Registrar of Companies; RoC

[2023] 146 taxmann.com 118 (Article)

1. Introduction

Prospective means future laws, which means any law or regulation which were made in the purview of future acts. Retrospective means past laws, which means laws which followed under events that impaired an existing right or obligation. Whenever, the regulators bring out any amendments, which are always with prospective effect not with retrospective effect. Retrospective amendments of law or an ex post facto law are one that retroactively changes the legal consequences of actions that were committed, or relationships that existed, before the enactment of the law. For example, in the case of criminal law, the effect of retrospective might criminalize an action that was legal when the same was committed. Further, retrospective law-making is unjust because it disappoints the justified expectations of those who, in acting, have relied on the assumption that the legal consequences of their acts will be determined by the known state of the law established at the time of their acts. In this respect, vide Article 20(1) of our Constitution prohibits the enforcement of any retrospective law or amendment which might be harmful to the rights of the citizens and the amendments when brought out with prospective effect not at all harmful for the larger good.

2. Requirement of filing resolutions passed by the companies with the ROC

Sub-section (1) of section 117 of the Companies Act 2013, provides that a copy of every resolution or any agreement, in respect of matters specified in sub-section (3) of section 117 together with the explanatory statement under section 102, if any, annexed to the notice calling the meeting in which the resolution is proposed, shall be filed with the Registrar of Companies within thirty days of the passing or making thereof in such manner and with such fees as may be prescribed.

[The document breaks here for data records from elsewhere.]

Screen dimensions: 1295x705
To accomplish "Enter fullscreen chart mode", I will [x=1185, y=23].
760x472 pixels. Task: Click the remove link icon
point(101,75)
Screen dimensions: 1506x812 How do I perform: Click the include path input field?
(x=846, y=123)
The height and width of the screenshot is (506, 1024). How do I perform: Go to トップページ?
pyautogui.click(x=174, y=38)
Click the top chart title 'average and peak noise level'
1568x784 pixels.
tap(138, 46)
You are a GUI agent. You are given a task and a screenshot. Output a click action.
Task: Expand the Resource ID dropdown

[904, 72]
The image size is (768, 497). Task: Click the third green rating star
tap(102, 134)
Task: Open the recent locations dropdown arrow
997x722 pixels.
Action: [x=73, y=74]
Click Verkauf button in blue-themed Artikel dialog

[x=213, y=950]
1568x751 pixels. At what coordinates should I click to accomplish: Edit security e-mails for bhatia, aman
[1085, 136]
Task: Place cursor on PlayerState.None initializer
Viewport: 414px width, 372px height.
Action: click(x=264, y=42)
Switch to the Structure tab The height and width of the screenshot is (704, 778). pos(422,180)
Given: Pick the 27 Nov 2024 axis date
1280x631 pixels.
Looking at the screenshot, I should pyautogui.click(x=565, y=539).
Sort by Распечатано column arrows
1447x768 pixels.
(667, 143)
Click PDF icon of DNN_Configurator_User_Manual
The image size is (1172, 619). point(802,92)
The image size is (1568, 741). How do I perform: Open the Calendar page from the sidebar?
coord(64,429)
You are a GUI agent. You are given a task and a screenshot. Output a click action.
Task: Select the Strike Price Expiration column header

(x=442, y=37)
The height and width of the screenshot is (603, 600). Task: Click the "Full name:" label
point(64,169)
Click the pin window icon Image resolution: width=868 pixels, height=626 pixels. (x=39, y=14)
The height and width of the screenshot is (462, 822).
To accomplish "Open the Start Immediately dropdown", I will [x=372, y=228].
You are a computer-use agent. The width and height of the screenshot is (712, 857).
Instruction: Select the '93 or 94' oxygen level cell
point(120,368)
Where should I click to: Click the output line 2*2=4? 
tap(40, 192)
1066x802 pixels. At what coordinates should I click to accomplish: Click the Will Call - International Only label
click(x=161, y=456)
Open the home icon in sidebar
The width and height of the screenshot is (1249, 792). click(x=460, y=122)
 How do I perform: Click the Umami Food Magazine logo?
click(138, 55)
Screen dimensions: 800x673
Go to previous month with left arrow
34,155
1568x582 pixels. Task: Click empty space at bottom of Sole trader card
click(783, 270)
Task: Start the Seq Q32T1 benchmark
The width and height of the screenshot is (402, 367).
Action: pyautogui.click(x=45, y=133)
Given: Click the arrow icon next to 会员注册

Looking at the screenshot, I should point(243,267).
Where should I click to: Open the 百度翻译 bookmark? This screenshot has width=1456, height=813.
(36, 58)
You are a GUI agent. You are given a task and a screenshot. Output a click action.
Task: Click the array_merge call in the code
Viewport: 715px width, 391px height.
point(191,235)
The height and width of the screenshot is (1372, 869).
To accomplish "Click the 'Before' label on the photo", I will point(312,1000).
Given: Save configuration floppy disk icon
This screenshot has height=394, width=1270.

A copy of every resolution or any agreement required to be filed, together with an explanatory statement under section 102, if any, shall have to be filed with the Registrar of Companies in form no MGT-14 along with the fee. Sub-section (3) of section 117 provides the list of items for which such filing is called for and as per 117 (3) (g) resolutions passed pursuant to section (3) of section 179 is one such item against others. The above provisions were applicable to all the companies i.e. listed companies, unlisted public companies and as well to private companies – based on these provisions all companies were required to file the MGT-14 form for the resolutions passed as stated above.

3. Amendment brought out by MCA in respect of Private Limited Companies

The Ministry of Corporate Affairs, vide its notification dated 5th June 2015, declared that the provisions of section 117(3) (g) of the Companies Act 2013 shall not be applicable to Private Limited Companies effective from 5th June 2015 with a result the private companies were exempted from filing the form MGT-14 for the board resolutions passed by the companies. However, prior to this date, the private companies were also required to file form MGT-14 with the Registrar of Companies with respect to the resolutions required under Section 117(3) (g) of the Companies Act, 2013.

4. Penal provision for any default/violation under the Companies Act 2013

Sub-section (2) of section 117 of the Companies Act 2013 provides that if any company fails to file the resolution or the agreement under sub-section (1) before the expiry of the period specified therein, such company shall be liable to a penalty of one lakh rupees and in case of continuing failure, with a further penalty of five hundred rupees for each day after the first during which such failure continues, subject to a maximum of twenty-five lakh rupees and every officer of the company who is in default including liquidator of the company, if any, shall be liable to a penalty of fifty thousand rupees and in case of continuing failure, with a further penalty of five hundred rupees for each day after the first during which such failure continues, subject to a maximum of five lakh rupees.